A new Identity Model [with Prototype]

The Internet consists of a complex, integrated ecosystem of hierarchical layers and technologies that enable the network to function in a unique way, and allow for frictionless data transmission between two parties. Only because of this layered structure and breaking down big problems into smaller sub-problems the Internet was able to overcome technological challenges. Each layer has their own focus and interest groups that focus exclusively on creating the best solution for the layers respective problems. A quick overview of the Internet’s layer (from bottom to top):

  • Link Layer: Offers the physical connection between nodes in the network
  • IP Layer: For identification of nodes in the network and allowing data to be routed from source to destination
  • TCP Layer: Establishes and maintains the communication (and thus, data transmission) between nodes
  • Applications Layer: Specifies the protocols and interfacing methods with which the nodes can communicate with each other

Each of these layers performs its function exceptionally well, so well that we often don’t realize how far and how fast these data packets had to travel to display a simple website in our browser.

Instead of hierarchical layers, identity is broken down into intertwined processes that create an identity cycle. The basic premise of identity is that you can enroll (create) and hold unlimited identities, can authenticate access to these identities to people or service providers of your choice and can modify (update) the identities. A simplified visualization of the identity cycle can be seen below:

The first step in the process is enrolling a new identity. The creation of identities is not limited, neither in the quantity of identities that can be created and neither in the attributes that define the identity. This supports the need for privacy and being able to represent a pseudonym during online communication (think of Reddit or a forum). Enrollment also includes a very important step, which is the issuance of a unique identifier associated with the identity. Like in a database, each entry in the database gets its own unique identifier so it can be mapped to the right identity.

Authentication is a process through which the user represents a predefined identity in her online activities and data exchange. The authentication process itself helps in determining the authenticity of the person accessing and representing the identity. The methods for authenticating an identity can range from simple passwords to more advanced biometric methods (which, when only used for authentication, are probably too insecure) such as iris or finger vein scans. For some authentication methods there are known attack vectors which harm the authenticity of the claim on an identity (best example being phishing). Therefore a strong authentication method, preferably an authentication method that is unique for each person and difficult to steal (e.g. fingerprint or iris) needs to be chosen to ensure security.

No identity is permanent and we constantly change (aka update) ourselves. Therefore modifying one’s identity attributes is a core part of identity. Some identities (birth certificate, citizenship, drivers license) are static and immutable, but they are rarely used during online communication and serve little purpose apart for verification reasons.

This model for identity is a very simplified version of the closed identity system we have today.

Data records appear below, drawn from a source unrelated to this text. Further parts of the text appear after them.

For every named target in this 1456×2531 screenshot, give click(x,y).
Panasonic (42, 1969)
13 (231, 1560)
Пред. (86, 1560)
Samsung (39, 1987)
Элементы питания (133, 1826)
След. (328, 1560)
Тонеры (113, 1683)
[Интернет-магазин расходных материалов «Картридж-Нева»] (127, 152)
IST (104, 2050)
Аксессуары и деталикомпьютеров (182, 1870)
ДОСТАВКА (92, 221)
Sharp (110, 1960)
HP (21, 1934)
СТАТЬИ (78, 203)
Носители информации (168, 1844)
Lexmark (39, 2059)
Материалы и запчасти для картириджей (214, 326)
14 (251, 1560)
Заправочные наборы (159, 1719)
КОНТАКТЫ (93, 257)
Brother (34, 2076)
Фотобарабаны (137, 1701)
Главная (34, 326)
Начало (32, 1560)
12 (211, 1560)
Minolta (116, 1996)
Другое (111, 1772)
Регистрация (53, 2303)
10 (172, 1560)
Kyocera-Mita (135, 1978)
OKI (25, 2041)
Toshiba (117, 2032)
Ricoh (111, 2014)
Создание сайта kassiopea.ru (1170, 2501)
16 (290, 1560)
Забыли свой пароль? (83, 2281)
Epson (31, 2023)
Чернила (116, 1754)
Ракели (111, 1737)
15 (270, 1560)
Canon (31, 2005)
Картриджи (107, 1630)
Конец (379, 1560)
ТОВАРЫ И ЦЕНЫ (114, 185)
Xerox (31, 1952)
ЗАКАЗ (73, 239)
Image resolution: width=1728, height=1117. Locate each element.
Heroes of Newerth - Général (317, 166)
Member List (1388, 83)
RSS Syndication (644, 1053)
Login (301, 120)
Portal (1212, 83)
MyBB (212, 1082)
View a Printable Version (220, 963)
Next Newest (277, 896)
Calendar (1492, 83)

Each service provider has to manage identity of their users themselves, they ultimately get to decide what kind of information needs to be submitted in order to access certain areas of their website, and they ultimately decide what happens with the personal information of their users. The user has to accept the premise that the service provider can be trusted to handle the identity, and not have any malicious intentions (such as selling your data). Often this trust is misplaced and privacy intrusion and identity theft is the consequence, which as we’ve seen recently, can have serious consequences.

In this system, identity is a “one time thing” and can not be revoked. When you sign-up to a service your identity with that service provider is permanent and the service provider has unlimited access to your identity. You may be able to change certain attributes of your identity, but you can never completely delete it. Even though certain services allow you to “delete” your identity, the question of what data entries remain on the centralized servers remains. Additionally, in todays online information exchange anonymity or even pseudonymity is rarely supported (best case example is Reddit, where users can still create arbitrary identities).

Entities, Identities and Attributes

Before introducing you to a more complete identity model, we need to introduce the difference between entities, identities and attributes. An entity is basically your entirety. It is the meta-object that holds the you (i.e. your identities). An entity basically maps to all of your identities and allows you to represent these identities in information exchanges. The importance of entities is that they themselves can only be linked to one person i.e. you, the holder and creator.

Identities are what define you. The question “Who am I?” is basically an attempt to map your entity to a specific identity which you think best defines/describes you. Therefore, an identity crisis is the non-existence of the correct identity that defines you. The identity you represent is constantly changing and the one you are representing at a given moment depends on many variables (the situation you are in, the impression you are trying to give, the information you have of the person you are in communication with, and so on). Through these rotating identities you are able to adapt dynamically to situations and achieve your desired outcome. The identities which you can create are basically infinite and modern science is definitely pushing boundaries even further, considering you can even modify your identity’s physical appearance.

Identities themselves consist of attributes that provide a description of the identity itself. Attributes are values of variables and give a better overview of the context. Every identity has at least one attribute, but the amount of attributes for a respective identity is limited (even when attempting to provide the most descriptive description of yourself, you will run out of attributes to describe yourself quite soon). Attributes not only help in creating context, but they also play a role in identification and proving the authenticity of an identity claim. The entity can be compared with the identity itself, thus it can be determined how authentic the identity claim is. A good example is when you go to a liquor store, and the store owner has to compare the identity presented (your ID card) with your entity (you) to determine if the identity claim is authentic and the entity actually owns the identity. There can also be behavioral comparisons to determine the authenticity of an identity claim (think of a cool handshake greeting that only you and your friends know). But probably the most robust way to determine the authenticity of an identity claim is through biometric attributes of a person (fingerprints, finger veins and iris).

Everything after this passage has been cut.